▸ Prompt:
Search the records for the string "computer", then copy each line that has it.

[Saved entries]

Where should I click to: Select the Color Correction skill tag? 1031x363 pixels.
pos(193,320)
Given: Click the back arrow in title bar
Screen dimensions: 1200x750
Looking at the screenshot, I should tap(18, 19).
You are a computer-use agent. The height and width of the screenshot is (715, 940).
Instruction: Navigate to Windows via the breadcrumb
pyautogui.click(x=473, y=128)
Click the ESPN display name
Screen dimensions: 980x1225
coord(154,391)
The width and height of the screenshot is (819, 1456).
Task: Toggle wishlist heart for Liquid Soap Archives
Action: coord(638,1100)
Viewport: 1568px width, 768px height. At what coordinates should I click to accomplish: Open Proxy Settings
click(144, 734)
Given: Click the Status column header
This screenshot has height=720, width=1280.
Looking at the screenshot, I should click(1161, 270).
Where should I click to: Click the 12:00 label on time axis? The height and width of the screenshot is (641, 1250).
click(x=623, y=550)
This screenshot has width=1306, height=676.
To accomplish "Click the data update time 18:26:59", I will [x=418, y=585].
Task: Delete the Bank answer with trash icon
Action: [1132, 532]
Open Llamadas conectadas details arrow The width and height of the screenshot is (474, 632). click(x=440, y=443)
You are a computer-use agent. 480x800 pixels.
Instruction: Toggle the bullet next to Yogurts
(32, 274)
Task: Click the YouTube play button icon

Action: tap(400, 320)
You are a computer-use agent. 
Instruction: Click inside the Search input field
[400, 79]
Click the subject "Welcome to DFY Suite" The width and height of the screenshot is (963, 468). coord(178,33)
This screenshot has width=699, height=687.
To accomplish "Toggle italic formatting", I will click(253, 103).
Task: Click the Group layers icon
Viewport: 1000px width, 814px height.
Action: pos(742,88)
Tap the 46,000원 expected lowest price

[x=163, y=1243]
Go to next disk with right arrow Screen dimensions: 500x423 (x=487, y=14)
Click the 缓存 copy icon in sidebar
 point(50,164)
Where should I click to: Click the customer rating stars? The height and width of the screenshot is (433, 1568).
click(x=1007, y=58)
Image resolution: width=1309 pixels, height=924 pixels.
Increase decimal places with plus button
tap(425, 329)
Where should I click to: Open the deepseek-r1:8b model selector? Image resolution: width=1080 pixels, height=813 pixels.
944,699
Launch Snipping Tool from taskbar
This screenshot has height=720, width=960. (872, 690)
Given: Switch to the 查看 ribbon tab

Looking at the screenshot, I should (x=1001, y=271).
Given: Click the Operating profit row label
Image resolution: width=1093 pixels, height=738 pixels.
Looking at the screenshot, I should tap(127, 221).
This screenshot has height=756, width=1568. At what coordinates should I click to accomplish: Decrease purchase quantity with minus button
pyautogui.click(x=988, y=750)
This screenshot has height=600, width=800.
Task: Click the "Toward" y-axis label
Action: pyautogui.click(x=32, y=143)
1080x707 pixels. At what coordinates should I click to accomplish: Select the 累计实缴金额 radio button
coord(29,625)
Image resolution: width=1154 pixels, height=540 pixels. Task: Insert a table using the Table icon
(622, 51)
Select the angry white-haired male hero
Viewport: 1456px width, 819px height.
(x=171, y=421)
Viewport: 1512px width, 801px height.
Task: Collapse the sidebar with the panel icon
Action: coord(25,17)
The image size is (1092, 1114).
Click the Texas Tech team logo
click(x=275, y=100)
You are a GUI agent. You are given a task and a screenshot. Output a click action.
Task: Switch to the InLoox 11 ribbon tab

▸ Your solution:
You are a computer-use agent. The height and width of the screenshot is (715, 940).
You are a computer-use agent. 480x800 pixels.
You are a computer-use agent. 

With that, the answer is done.